Course Instructor: Johanna MacKay
Poster and Report by Ava Wood '24
“He had, in fact, got everything from the church and Sunday School, except, perhaps, any longing whatever for decency and kindness and reason”― Sinclair Lewis, Elmer Gantry
How were authors expected to write books while working with the constraints of obscenity laws, when the so-called obscene nature of something was not even defined? On March 3, 1873, President Ulysses Grant of the United States of America signed into law the “Act for the Suppression of Trade in, and Circulation of, Obscene Literatures and Articles of Immoral Use.” This new legislation created a ban on all items that could be deemed “obscene, lewd, lascivious, or filthy."
Novelist Sinclair Lewis was the first author from the United States to receive the Nobel Prize in Literature in 1930. In 1927 he published Elmer Gantry, the fourth of his six most popular books. This novel was banned from numerous public libraries as well as the United States Postal Service within its first year of being published. When Sinclair Lewis published Elmer Gantry in 1927 the U.S. Post Office Department defended postmasters who banned it from the mails (in 1931, the Post Office Department even banned any catalog that listed the book), and libraries in Boston and Camden, New Jersey, refused to put it on their shelves (Wiegand, 2005). Elmer Gantry would be banned in Boston, Massachusetts, Kansas City, Missouri, Camden, New Jersey, and other US cities (Wiegand, 2005).
Sinclair’s book appalled loyal churchgoers from coast to coast, as the main character, the novel’s namesake, is a preacher who seemingly praises alcohol and promiscuity more than his faith. A well known evangelist Billy Sunday “got all worked up and called the Minnesota author “Satan’s cohort” (Boston, 2022). This book’s release harbored a massive amount of negative attention, yet any press is good press, right? The frenzy Sinclair jump started with this blasphemous preacher caused audiences to rush to purchase the book, even if only to read it with the intention of slandering it.

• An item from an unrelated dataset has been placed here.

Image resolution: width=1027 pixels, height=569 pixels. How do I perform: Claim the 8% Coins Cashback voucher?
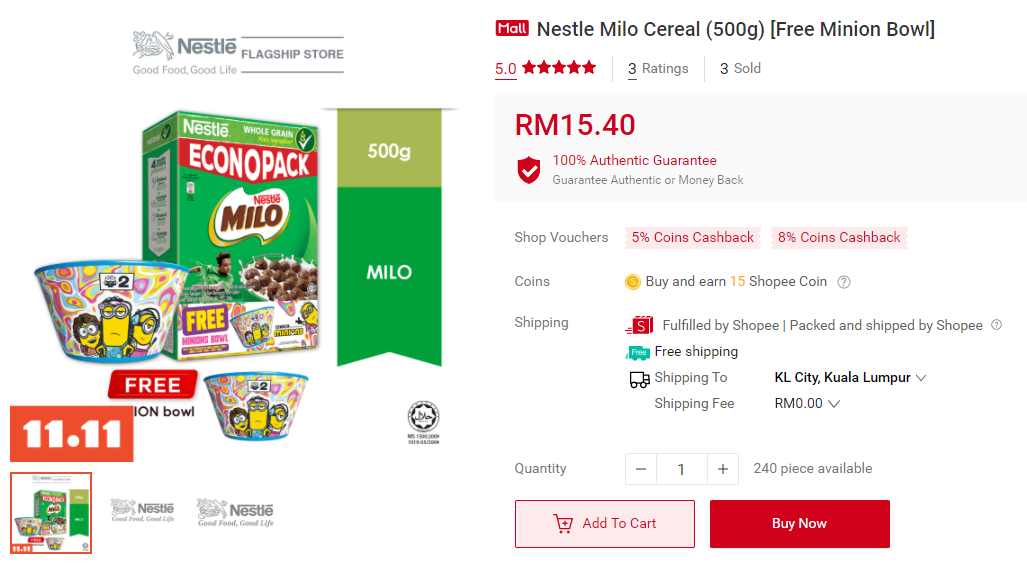pos(839,237)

Americans United (au.org) is an organization for the separation of Church and State. They released an article in 2022 in recognition of Banned Books Week. In their editor’s statement they declared, “Americans United has opposed religiously based censorship since the organization’s founding in 1947 because religious extremists and their lawmaker allies should not dictate what books other people’s children are allowed to read.” While Elmer Gantry as a character can certainly be perceived as offensive by a certain reader, the creation of this character is purely fictional and was created on the basis of criticizing flaws within the church, and not created as a direct reflection of any specific preacher or religious figure.
Sources:
Boston, R.(2022, September 20). Banned Books Week: Some churchgoers banned this 1927 novel about an amoral clergyman – and made it a bestseller. Americans United.